In reply Jesus said: “A man was going down from Jerusalem to Jericho, when he was attacked by robbers. They stripped him of his clothes, beat him and went away, leaving him half dead. A priest happened to be going down the same road, and when he saw the man, he passed by on the other side. So too, a Levite, when he came to the place and saw him, passed by on the other side. But a Samaritan, as he traveled, came where the man was; and when he saw him, he took pity on him. He went to him and bandaged his wounds, pouring on oil and wine. Then he put the man on his own donkey, brought him to an inn and took care of him. The next day he took out two denarii and gave them to the innkeeper. ‘Look after him,’ he said, ‘and when I return, I will reimburse you for any extra expense you may have.’ Luke 10:30-35
Every day we live amongst a tension. We struggle after one goal. It’s the desire you and I have for comfort. We all pursue being comfortable to some degree. Whether we realize it or not, this desire for comfort can very easily creep into our relationships and the way we engage with others.

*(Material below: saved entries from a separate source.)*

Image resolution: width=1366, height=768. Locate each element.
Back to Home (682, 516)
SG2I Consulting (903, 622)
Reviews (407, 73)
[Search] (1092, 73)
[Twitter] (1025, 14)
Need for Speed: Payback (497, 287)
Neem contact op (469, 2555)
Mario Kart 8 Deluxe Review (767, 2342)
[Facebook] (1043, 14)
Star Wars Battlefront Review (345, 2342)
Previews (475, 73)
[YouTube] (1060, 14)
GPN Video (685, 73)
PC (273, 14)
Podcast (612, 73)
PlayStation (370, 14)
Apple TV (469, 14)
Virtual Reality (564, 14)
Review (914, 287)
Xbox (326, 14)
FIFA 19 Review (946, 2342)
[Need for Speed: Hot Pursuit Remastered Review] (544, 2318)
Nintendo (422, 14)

We’ve become so wrapped up in our own world that we do not see the people around us. But there is an inescapable truth found in Scripture. Jesus lays the gauntlet down in passages like Luke 10:30-35, better known as The Parable of the Good Samaritan.
In this passage, Jesus challenges us and defines a purpose for us. We must step out of our comfort zones and engage a broken world. We cannot be bystanders or spectators. We cannot step back and hope someone else will step in. We cannot turn the other direction when we see people in need.
In order to bring hope, we must be willing to cross the street like the Good Samaritan.
Instead of seeing relationships with others as an inconvenience, we must see each one as an opportunity to make Christ’s love known through our action and words. Our hearts must break for this lost and hurting world. Our comfortable walk won’t produce this type of burden. Neither will a self-centered life focused solely on our needs.
We have a responsibility to impact those around us.
This requires action on our part and with this movement we will undoubtedly be stretched. We have to cross the street and redefine close proximity. If not me, and not you, then who will cross the road to bring the only message of hope to those who are hurting?
- Where do you need to “cross the street”?
God, I confess that for far too long I’ve been on a quest to protect my comfort zone. I’ve been so wrapped up in thoughts of my own tiny world that I’ve missed out on the brokenness taking place all around me. May I be willing to cross the street. Burst the bubble I’ve been living in. Stretch me for Your kingdom. In Your name, Jesus. Amen.